Health Stream Literature Summary - Issue 50 - June 2008
The association between drinking water turbidity and gastrointestinal illness: a systematic review
Mann, A.G., Tam, C.C., Higgins, C.D. and Rodrigues, L.C. (2007) BMC Public Health, 7:256.
Turbidity, which is a measure of light refractiveness of water, is routinely used to indicate drinking water quality. Microbiological contamination is often accompanied by increases in turbidity however other factors such as silt and organic matter also affect turbidity levels of water leaving the treatment plant. Outbreaks of gastrointestinal (GI) illness have been associated with incidents where turbidity exceeds acceptable limits (limits vary between countries but are generally below 1 or 2 nephelometric turbidity units (NTU)). It is unclear however whether endemic GI is associated with drinking water within acceptable turbidity levels. This review was undertaken to determine what evidence exists for an association between drinking water turbidity levels of public drinking water supplies within acceptable quality limits and incidence of acute GI illness.

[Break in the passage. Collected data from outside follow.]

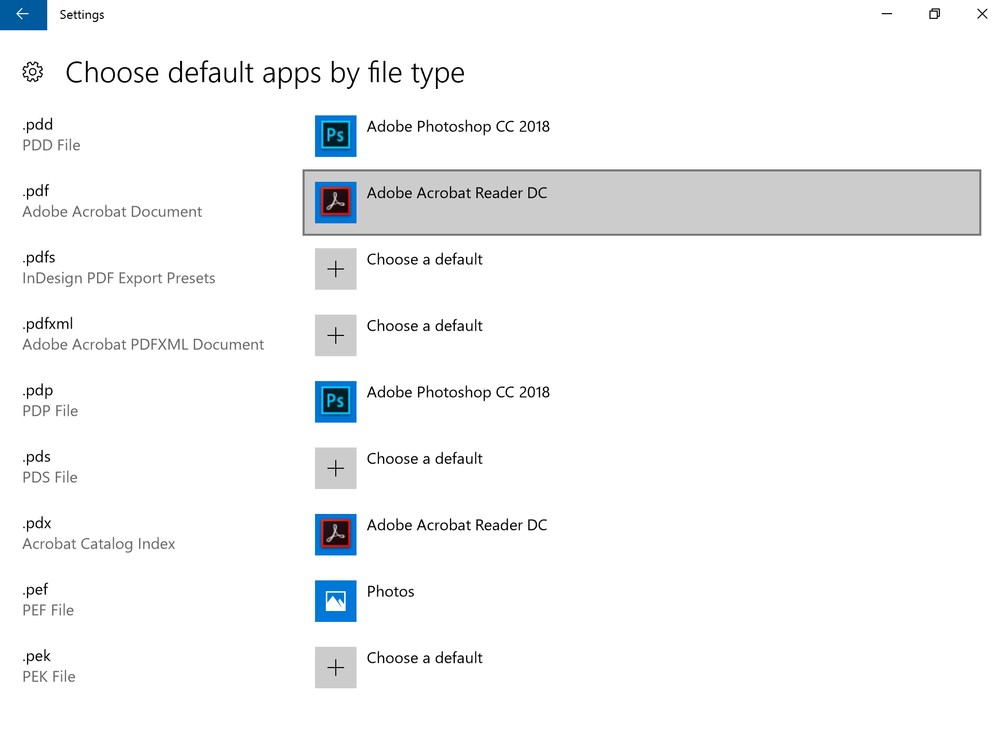Click the Settings label in the title bar
The width and height of the screenshot is (999, 730).
81,14
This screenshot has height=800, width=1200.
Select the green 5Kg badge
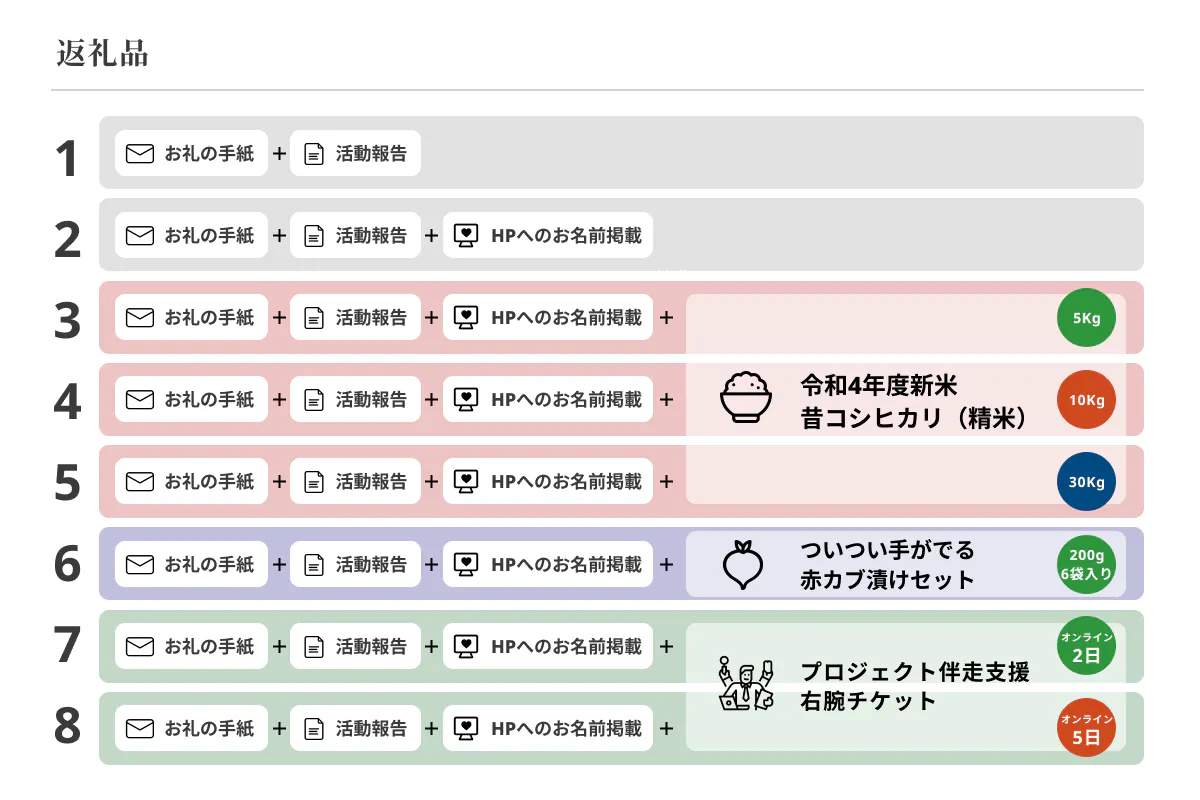(x=1086, y=319)
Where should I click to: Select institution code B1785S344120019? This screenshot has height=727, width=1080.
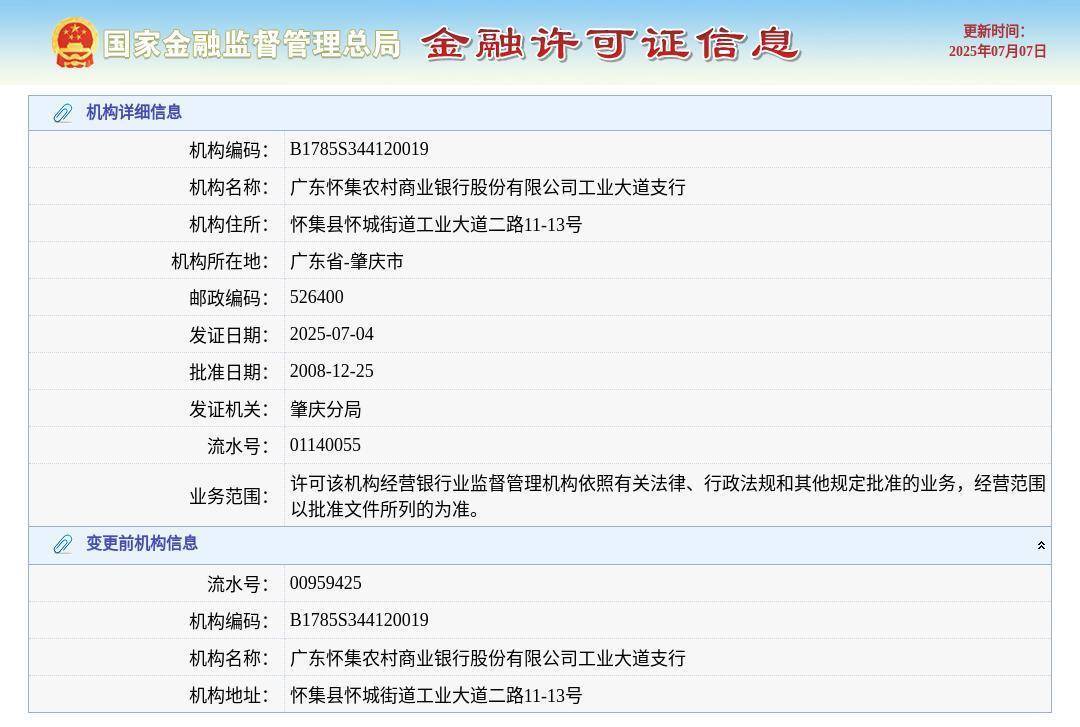358,149
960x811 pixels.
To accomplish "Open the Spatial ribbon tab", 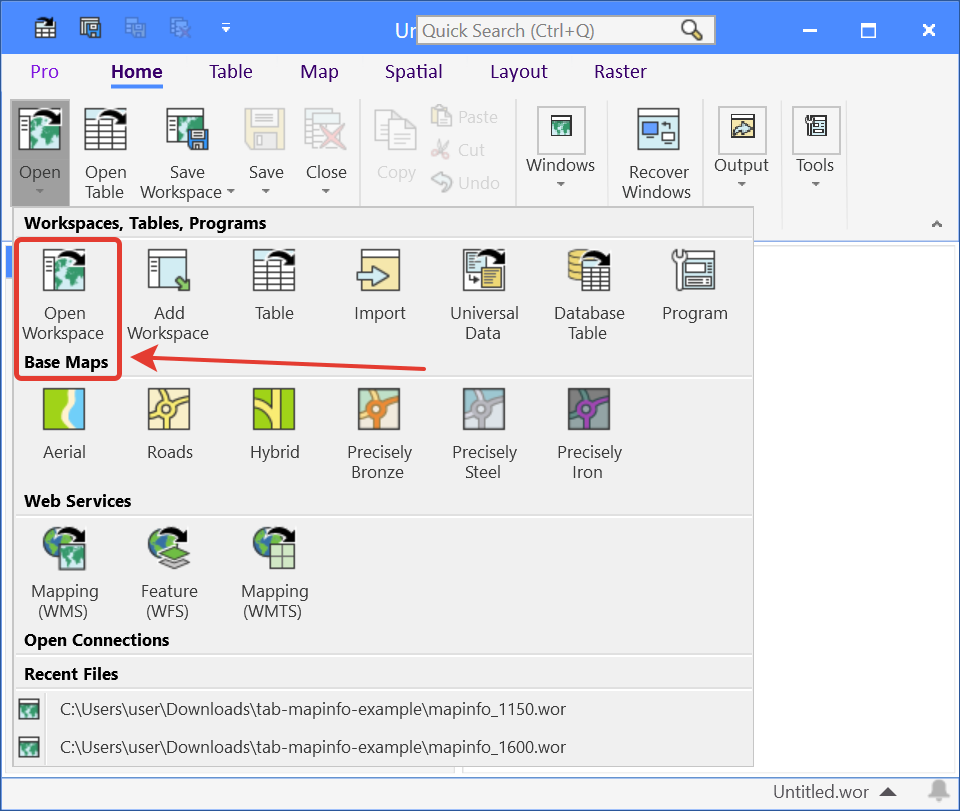I will point(413,71).
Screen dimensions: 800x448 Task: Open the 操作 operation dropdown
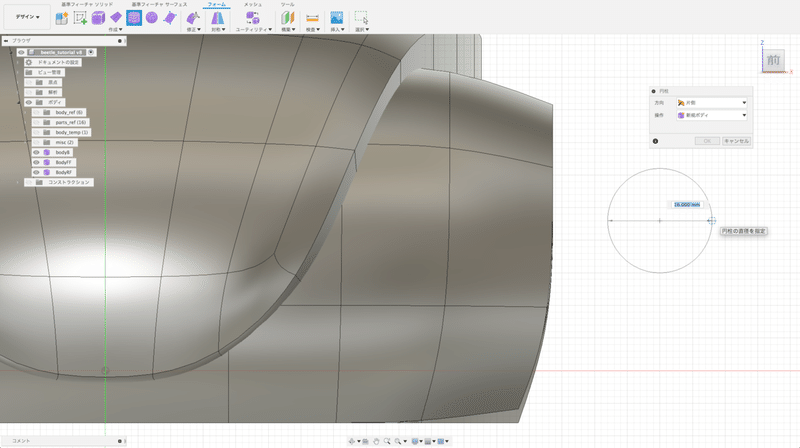(x=713, y=115)

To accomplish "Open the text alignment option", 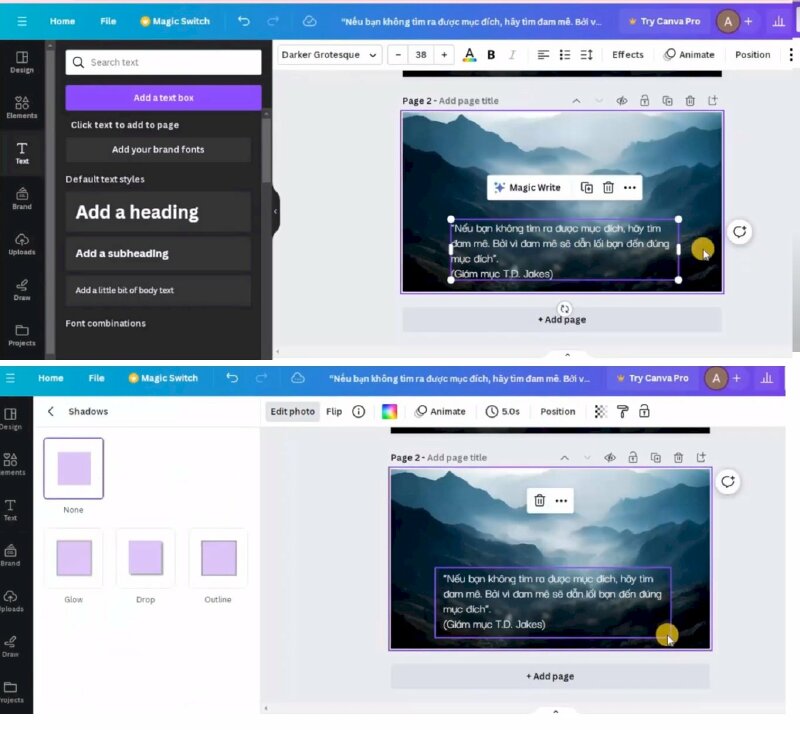I will point(543,55).
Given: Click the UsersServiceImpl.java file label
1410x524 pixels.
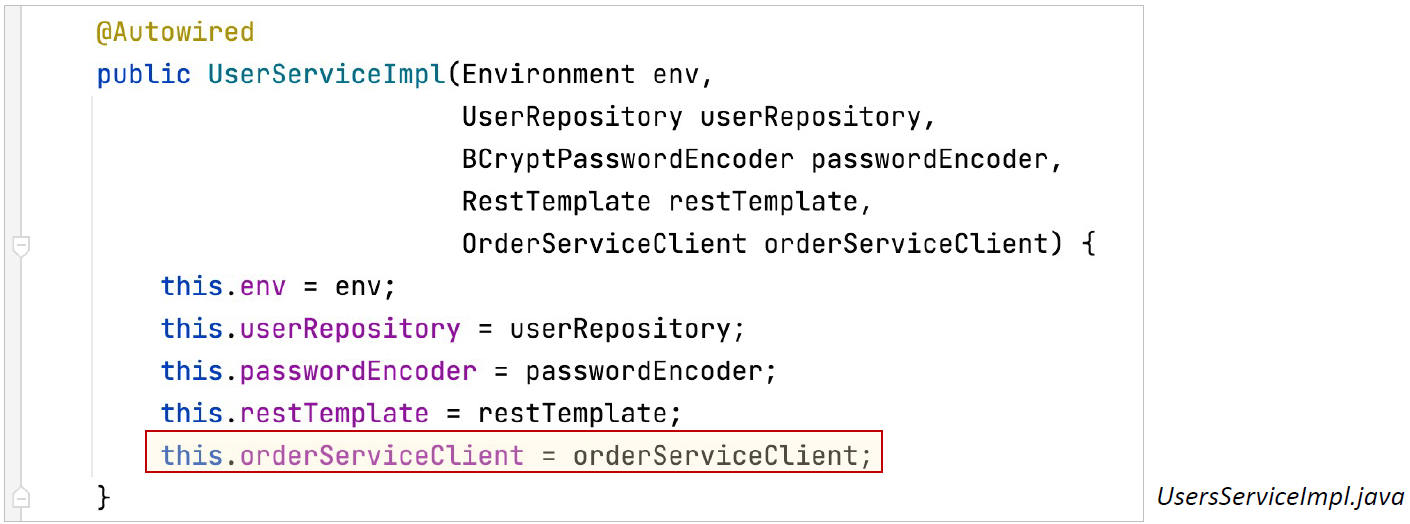Looking at the screenshot, I should tap(1280, 496).
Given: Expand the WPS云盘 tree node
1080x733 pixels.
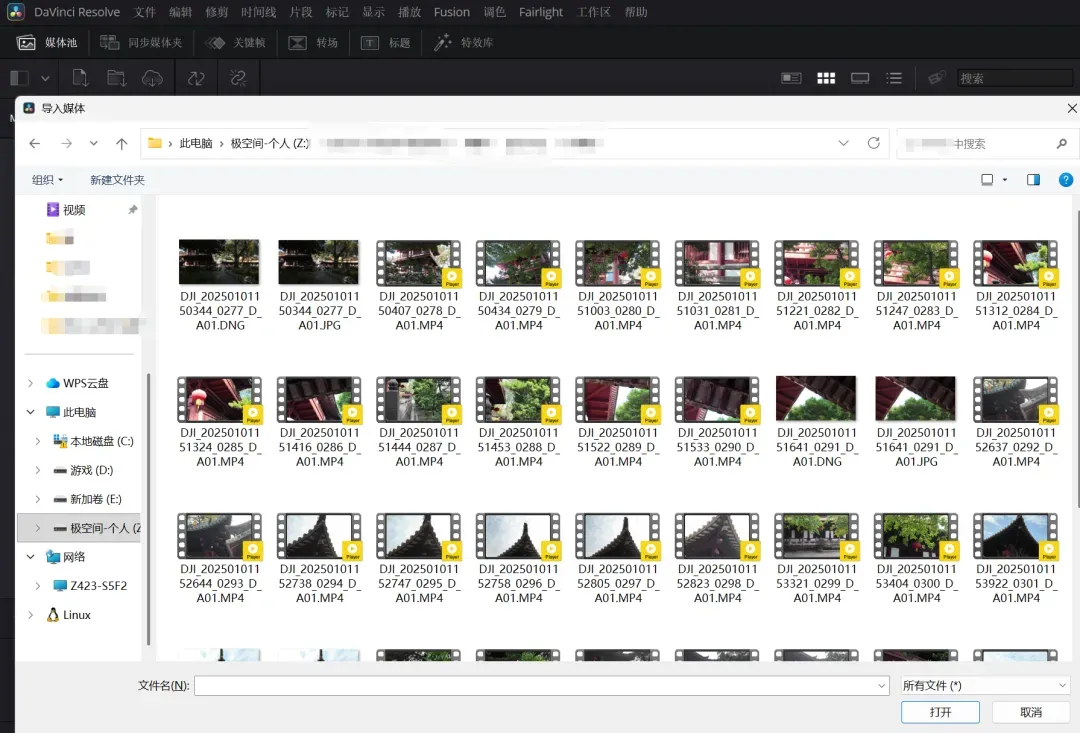Looking at the screenshot, I should (x=30, y=383).
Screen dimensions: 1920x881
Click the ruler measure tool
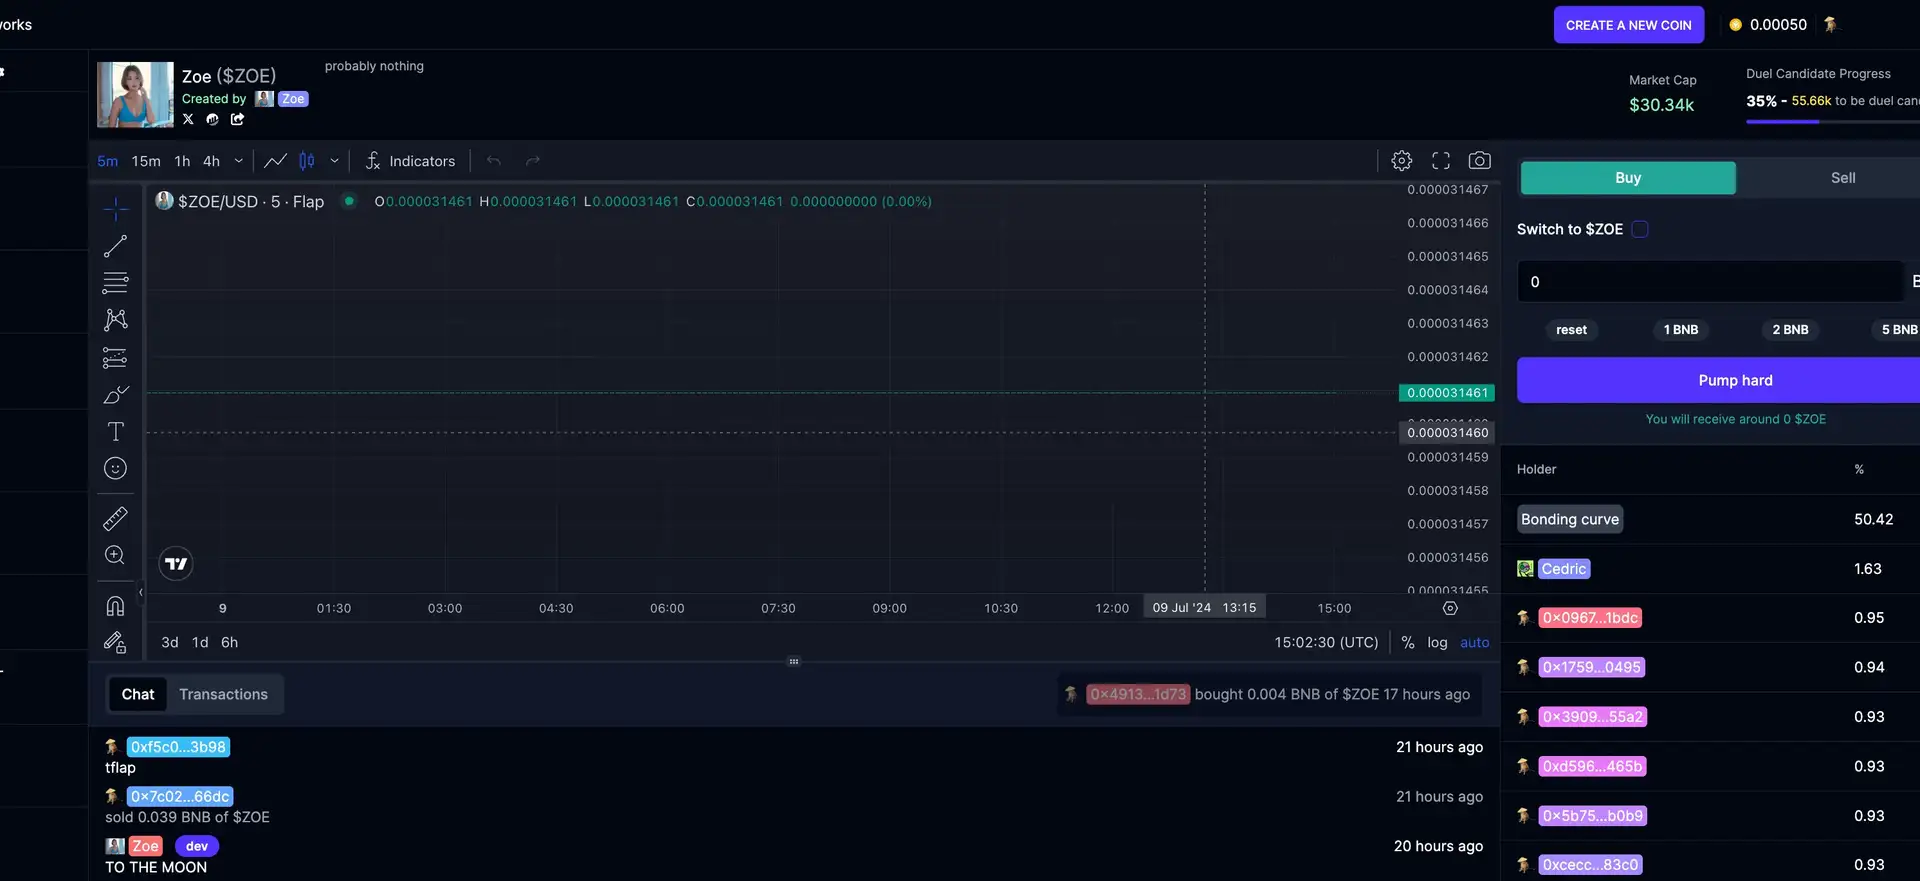point(115,519)
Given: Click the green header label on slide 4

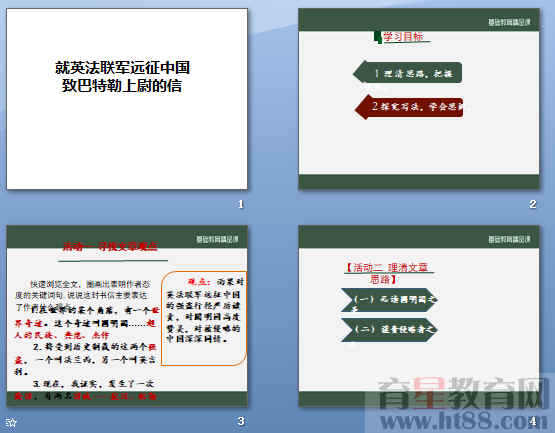Looking at the screenshot, I should (509, 239).
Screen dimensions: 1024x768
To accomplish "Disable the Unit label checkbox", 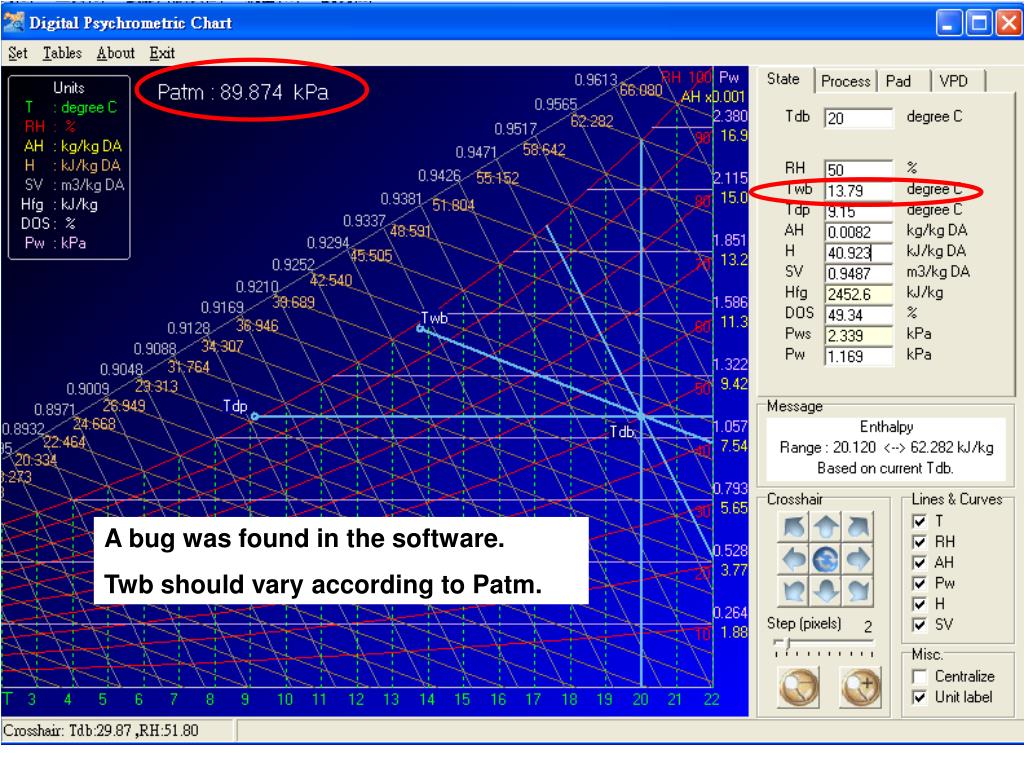I will (919, 697).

All peer-reviewed papers published before December 2006 were searched on the subject of water quality and diseases or poisonings with acute GI manifestations in a variety of databases including PubMed and EMBASE. Non peer-reviewed papers were also searched for using the System for Information on Grey Literature in Europe and a variety of websites. The reference lists of all paper that fulfilled the eligibility criteria were manually searched and results checked with experts in the field of drinking water quality. Studies were included if they investigated the effect of variations in turbidity of water from a treated public water supply, either pre-treatment or effluent (post-treatment and leaving the treatment works), on the risk of acute GI illness in the population(s) served by that supply. The review was restricted to countries comparable to the UK in terms of water supply infrastructure and incidence of acute GI illness.
Out of the 22,687 papers found, there were two eligible studies investigating the association between GI illness and pre-treatment water and eight studies of effluent water turbidity. Of the two pre-treatment water studies, one was excluded because of problems with exposure definition and potential misclassification of both exposure and outcome. In the one remaining study exposure was defined as mean daily turbidly of water entering the treatment plant and the outcome as ICD-coded admissions, accident and emergency (A&E) and outpatient visits for acute GI illness. Relative rates and odds ratios between 1.2 and 2.0 for time-series and individual level analyses were reported and several significant lags for the effect of turbidity on GI illness were highlighted. The authors estimated that less than 2% of GI illness in areas of Vancouver served by the treatment plants studied was attributable to drinking water. The authors cited references to the decreased disinfection efficiency that may result from an increase in pre-treatment water turbidity. It was difficult to draw conclusions from this study as the relationship between pre-treatment and effluent water and the relevance of this as a measure of exposure was not clear; pre-treatment water turbidity may not be a good indicator of the quality of water leaving the plant.
Of the eight eligible studies of effluent water turbidity, three were excluded for various reasons leaving five good-quality studies. Two of these studies found no association while the other three found positive associations. One study reported clear increases in telephone health service calls for acute GI illness of between 33% and 76% at around 11, 15 and 17 days after high turbidity days compared with the rate of calls the same number of days after a mean turbidity days. Two other studies based on the same turbidity data over the same time period, investigated the association of turbidity with paediatric and elderly GI illness, respectively. The authors estimated that a 0.04 NTU increase in turbidity on any given day resulted in up to a 31% increase in paediatric A&E visits and admissions four to 10 days later and up to 15% increase in elderly hospitalisation nine to 11 days later. However, it is difficult to demonstrate that certain lags are associated with specific agents, as GI-related ICD codes do not reliably differentiate between different GI pathogens and calls to a telephone health line are non-specific.
From the studies reviewed associations between drinking water turbidity and GI illness were found in two settings, in people of various ages but not in other settings. Studies may have observed different results due to differences in the mean turbidity level between settings. There were important methodological differences between the studies examined such as the level of adjustment for seasonal confounders which make the studies difficult to compare. A better understanding of the current findings could be achieved by an analysis of existing data using the same modelling approach or a pooled analysis of the raw data from these and other settings.